Imagine, for instance, a system that can mine demographic, geographic, laboratory and doctor visits, and historic claims data to predict an individual patient’s likelihood of developing a condition. Training the model to make forecasts for future years based on a company population becomes possible, and leads to better business planning. These predictions can also be used to optimize a benefits plan design based on forecasts. Insurance products are all about managing risk; using AI to predict future costs protects companies from over- or under-insuring. 

Predicting health outcomes becomes more important as employers move to being self-insured. A self-insured plan (or self-funded plan) is one in which the employer assumes the financial risk for providing health care benefits to its employees. According to the Employee Benefit Research Institute (EBRI) over 60 percent of employees are now in a self-funded plan, so companies are taking on more and more risk. That means forecasting and then managing this risk is increasingly important. 

Using AI to prevent health care costs 

Predicting health care costs is a huge step forward for companies, but it’s only part of the equation. The next step is applying AI to the prevention of poor health decisions that can drastically raise a company’s health care costs. In the past, companies used insurance plan design to try and change certain employee behaviors. For example, a company might raise the copay for going to an emergency room after a large group of their employees had been treating the emergency room like a primary care office. The fact is that 71 percent of emergency room visits are unnecessary or could be avoided, according to a study by Truven Health Analytics. Raising rates will change some behavior, but can also have a negative effect when employees delay getting needed care. 

It would be better to use artificial intelligence to proactively guide employees through their health care experience. Imagine a chatbot that’s powered by AI and can realize that someone hasn’t filled their insulin prescription. The AI pores over historic and real-time claims data to identify, proactively reach out and gently remind an employee that they need to refill their prescription. This will help to avoid an emergency situation where someone might need insulin in the middle of the night and go to the ER. That’s just one example of the countless opportunities to nudge employees toward better health.

Historically, employers have offered some sort of health care nurse line or concierge service to their employees to try to guide them to make better decisions.

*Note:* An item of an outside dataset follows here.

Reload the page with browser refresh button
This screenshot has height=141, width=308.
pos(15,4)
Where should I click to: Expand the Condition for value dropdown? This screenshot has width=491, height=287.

The issue with these offerings is that they are reactive. They are nothing more than a phone line. Although these offerings are well intentioned, they are rarely utilized by employees. People get the phone number with a stack of insurance papers and they quickly file them into a drawer never to be seen again. Now, if you overlay artificial intelligence data mining on top of it, you can be proactive and start to harness the value of a concierge service.

Artificial intelligence is already being used to diagnose patients and read medical imaging. The technology has been applied to arguably the most difficult aspect of health care, which is the actual treatment of disease. Artificial intelligence is being trained to be like a doctor, yet there is still a gap in applying this technology to help patients identify when care is needed and how to access the right care. To make a dramatic impact on health care, we have to start from the beginning and the way each one of us engages with the health care system. From there, we can create the full chain to predict, preempt and proactively guide people to better care at a lower cost.